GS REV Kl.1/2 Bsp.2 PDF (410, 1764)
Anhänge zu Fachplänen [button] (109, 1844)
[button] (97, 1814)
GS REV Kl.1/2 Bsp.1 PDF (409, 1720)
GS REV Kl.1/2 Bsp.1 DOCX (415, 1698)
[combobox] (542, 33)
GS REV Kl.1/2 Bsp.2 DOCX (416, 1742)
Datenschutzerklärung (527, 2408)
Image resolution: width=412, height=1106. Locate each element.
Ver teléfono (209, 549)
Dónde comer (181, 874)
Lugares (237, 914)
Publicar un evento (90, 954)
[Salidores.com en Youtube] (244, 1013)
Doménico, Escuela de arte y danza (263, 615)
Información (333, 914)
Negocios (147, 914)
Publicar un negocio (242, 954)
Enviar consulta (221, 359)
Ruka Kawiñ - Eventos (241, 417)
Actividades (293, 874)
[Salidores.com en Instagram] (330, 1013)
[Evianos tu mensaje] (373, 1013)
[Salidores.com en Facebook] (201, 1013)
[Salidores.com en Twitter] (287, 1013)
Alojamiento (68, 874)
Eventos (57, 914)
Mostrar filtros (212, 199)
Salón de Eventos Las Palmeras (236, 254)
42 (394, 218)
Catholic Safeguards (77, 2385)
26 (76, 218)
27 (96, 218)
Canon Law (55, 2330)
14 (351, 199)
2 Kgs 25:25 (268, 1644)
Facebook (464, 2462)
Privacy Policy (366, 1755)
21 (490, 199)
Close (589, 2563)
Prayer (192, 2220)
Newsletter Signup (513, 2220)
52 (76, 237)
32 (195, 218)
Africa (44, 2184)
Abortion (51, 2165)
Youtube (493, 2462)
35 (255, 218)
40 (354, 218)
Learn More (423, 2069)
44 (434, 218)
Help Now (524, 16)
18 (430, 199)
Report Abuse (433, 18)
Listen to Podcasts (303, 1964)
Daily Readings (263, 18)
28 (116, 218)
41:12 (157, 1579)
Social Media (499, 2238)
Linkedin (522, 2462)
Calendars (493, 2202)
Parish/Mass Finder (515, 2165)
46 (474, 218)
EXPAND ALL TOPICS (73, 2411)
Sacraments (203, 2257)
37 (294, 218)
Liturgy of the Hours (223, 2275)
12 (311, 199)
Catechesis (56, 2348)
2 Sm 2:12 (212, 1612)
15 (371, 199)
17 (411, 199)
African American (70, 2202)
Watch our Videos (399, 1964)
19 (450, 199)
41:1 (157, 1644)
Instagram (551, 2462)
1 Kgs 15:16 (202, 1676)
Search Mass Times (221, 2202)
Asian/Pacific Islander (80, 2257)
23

EXERCISE DIRECTIONS: Retype all of the material, keeping each line exact.

YOUR SOLUTION:
GS REV Kl.1/2 Bsp.2 PDF (410, 1764)
Anhänge zu Fachplänen [button] (109, 1844)
[button] (97, 1814)
GS REV Kl.1/2 Bsp.1 PDF (409, 1720)
GS REV Kl.1/2 Bsp.1 DOCX (415, 1698)
[combobox] (542, 33)
GS REV Kl.1/2 Bsp.2 DOCX (416, 1742)
Datenschutzerklärung (527, 2408)
Image resolution: width=412, height=1106. Locate each element.
Ver teléfono (209, 549)
Dónde comer (181, 874)
Lugares (237, 914)
Publicar un evento (90, 954)
[Salidores.com en Youtube] (244, 1013)
Doménico, Escuela de arte y danza (263, 615)
Información (333, 914)
Negocios (147, 914)
Publicar un negocio (242, 954)
Enviar consulta (221, 359)
Ruka Kawiñ - Eventos (241, 417)
Actividades (293, 874)
[Salidores.com en Instagram] (330, 1013)
[Evianos tu mensaje] (373, 1013)
[Salidores.com en Facebook] (201, 1013)
[Salidores.com en Twitter] (287, 1013)
Alojamiento (68, 874)
Eventos (57, 914)
Mostrar filtros (212, 199)
Salón de Eventos Las Palmeras (236, 254)
42 (394, 218)
Catholic Safeguards (77, 2385)
26 (76, 218)
27 (96, 218)
Canon Law (55, 2330)
14 (351, 199)
2 Kgs 25:25 (268, 1644)
Facebook (464, 2462)
Privacy Policy (366, 1755)
21 (490, 199)
Close (589, 2563)
Prayer (192, 2220)
Newsletter Signup (513, 2220)
52 (76, 237)
32 (195, 218)
Africa (44, 2184)
Abortion (51, 2165)
Youtube (493, 2462)
35 (255, 218)
40 (354, 218)
Learn More (423, 2069)
44 (434, 218)
Help Now (524, 16)
18 (430, 199)
Report Abuse (433, 18)
Listen to Podcasts (303, 1964)
Daily Readings (263, 18)
28 (116, 218)
41:12 (157, 1579)
Social Media (499, 2238)
Linkedin (522, 2462)
Calendars (493, 2202)
Parish/Mass Finder (515, 2165)
46 (474, 218)
EXPAND ALL TOPICS (73, 2411)
Sacraments (203, 2257)
37 (294, 218)
Liturgy of the Hours (223, 2275)
12 (311, 199)
Catechesis (56, 2348)
2 Sm 2:12 (212, 1612)
15 (371, 199)
17 (411, 199)
African American (70, 2202)
Watch our Videos (399, 1964)
19 (450, 199)
41:1 (157, 1644)
Instagram (551, 2462)
1 Kgs 15:16 (202, 1676)
Search Mass Times (221, 2202)
Asian/Pacific Islander (80, 2257)
23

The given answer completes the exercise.